PRETORIA, South Africa - Four gorillas at the center of a five-year international tussle will finally return to Cameroon at the end of November, the South African government said Friday.
The Western Lowland Gorillas, known as the Taiping Four, were illegally smuggled as young animals to Taiping Zoo in Malaysia, via South Africa, using forged documents in 2002.
The Malaysian government sent them back to South Africa in 2004 when they discovered the gorillas were shipped illegally, and they have since been kept at Pretoria's zoo.
Although the circumstances of the gorillas' capture as infants remain uncertain, they were probably victims of the bush meat trade. Typically adult gorillas are killed for meat and their young taken to sell. At least four out of five infants die before they get proper help.
Animal welfare activists have long campaigned for them to be returned to Cameroon but South African zoo officials had claimed that under international law they should remain where they were.
But at a ceremony Friday, government officials said the animals would be returned to Cameroon in the week beginning Nov. 28.

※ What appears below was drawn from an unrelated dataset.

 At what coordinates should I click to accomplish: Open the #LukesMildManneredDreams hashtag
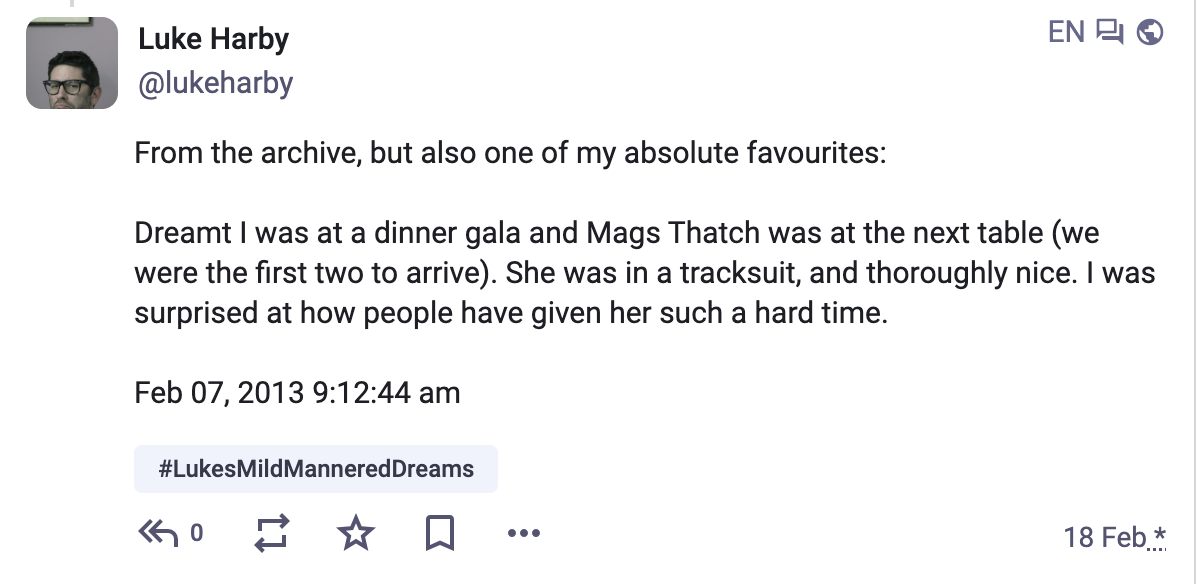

The animals will be sent to Cameroon's Limbe Wildlife Center sanctuary, which has a good record in caring for orphaned gorillas, at the start of the dry season, giving them the best opportunity to adapt to their new home. Gorilla keepers from Limbe and Pretoria will work together to settle them into their new home.
Gorillas are protected from capture, killing or export under the Convention on International Trade in Endangered Species. Experts believe that fewer than 100,000 gorillas remain in the wild in West Africa.